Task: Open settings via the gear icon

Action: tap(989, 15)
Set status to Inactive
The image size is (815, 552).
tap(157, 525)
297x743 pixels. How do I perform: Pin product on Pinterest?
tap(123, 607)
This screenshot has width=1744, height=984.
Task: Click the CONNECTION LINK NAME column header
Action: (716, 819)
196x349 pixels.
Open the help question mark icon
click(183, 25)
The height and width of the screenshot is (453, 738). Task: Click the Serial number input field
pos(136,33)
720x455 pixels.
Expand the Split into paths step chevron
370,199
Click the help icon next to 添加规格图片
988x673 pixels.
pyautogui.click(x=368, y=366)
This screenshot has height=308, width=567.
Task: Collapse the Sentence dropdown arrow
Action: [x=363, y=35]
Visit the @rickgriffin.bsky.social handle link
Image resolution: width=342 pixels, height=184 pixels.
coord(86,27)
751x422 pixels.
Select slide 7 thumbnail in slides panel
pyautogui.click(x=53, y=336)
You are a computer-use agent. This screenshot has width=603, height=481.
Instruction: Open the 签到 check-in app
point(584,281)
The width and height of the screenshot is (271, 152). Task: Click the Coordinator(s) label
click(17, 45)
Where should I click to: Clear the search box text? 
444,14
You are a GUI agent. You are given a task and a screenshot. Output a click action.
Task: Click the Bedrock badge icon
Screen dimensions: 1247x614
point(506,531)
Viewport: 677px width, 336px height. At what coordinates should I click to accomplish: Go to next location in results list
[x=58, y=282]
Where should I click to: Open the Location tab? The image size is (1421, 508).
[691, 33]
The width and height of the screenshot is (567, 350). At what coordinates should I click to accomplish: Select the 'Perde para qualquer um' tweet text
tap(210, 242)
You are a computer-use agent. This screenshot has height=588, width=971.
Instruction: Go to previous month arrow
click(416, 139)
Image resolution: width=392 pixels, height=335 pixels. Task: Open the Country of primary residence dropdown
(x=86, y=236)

_____

* [WORK TO BE COMPLETED]
In full and without alteration, return the listing above.

* [YOUR RESPONSE]
Task: Open settings via the gear icon

Action: tap(989, 15)
Set status to Inactive
The image size is (815, 552).
tap(157, 525)
297x743 pixels. How do I perform: Pin product on Pinterest?
tap(123, 607)
This screenshot has width=1744, height=984.
Task: Click the CONNECTION LINK NAME column header
Action: (716, 819)
196x349 pixels.
Open the help question mark icon
click(183, 25)
The height and width of the screenshot is (453, 738). Task: Click the Serial number input field
pos(136,33)
720x455 pixels.
Expand the Split into paths step chevron
370,199
Click the help icon next to 添加规格图片
988x673 pixels.
pyautogui.click(x=368, y=366)
This screenshot has height=308, width=567.
Task: Collapse the Sentence dropdown arrow
Action: [x=363, y=35]
Visit the @rickgriffin.bsky.social handle link
Image resolution: width=342 pixels, height=184 pixels.
coord(86,27)
751x422 pixels.
Select slide 7 thumbnail in slides panel
pyautogui.click(x=53, y=336)
You are a computer-use agent. This screenshot has width=603, height=481.
Instruction: Open the 签到 check-in app
point(584,281)
The width and height of the screenshot is (271, 152). Task: Click the Coordinator(s) label
click(17, 45)
Where should I click to: Clear the search box text? 
444,14
You are a GUI agent. You are given a task and a screenshot. Output a click action.
Task: Click the Bedrock badge icon
Screen dimensions: 1247x614
point(506,531)
Viewport: 677px width, 336px height. At what coordinates should I click to accomplish: Go to next location in results list
[x=58, y=282]
Where should I click to: Open the Location tab? The image size is (1421, 508).
[691, 33]
The width and height of the screenshot is (567, 350). At what coordinates should I click to accomplish: Select the 'Perde para qualquer um' tweet text
tap(210, 242)
You are a computer-use agent. This screenshot has height=588, width=971.
Instruction: Go to previous month arrow
click(416, 139)
Image resolution: width=392 pixels, height=335 pixels. Task: Open the Country of primary residence dropdown
(x=86, y=236)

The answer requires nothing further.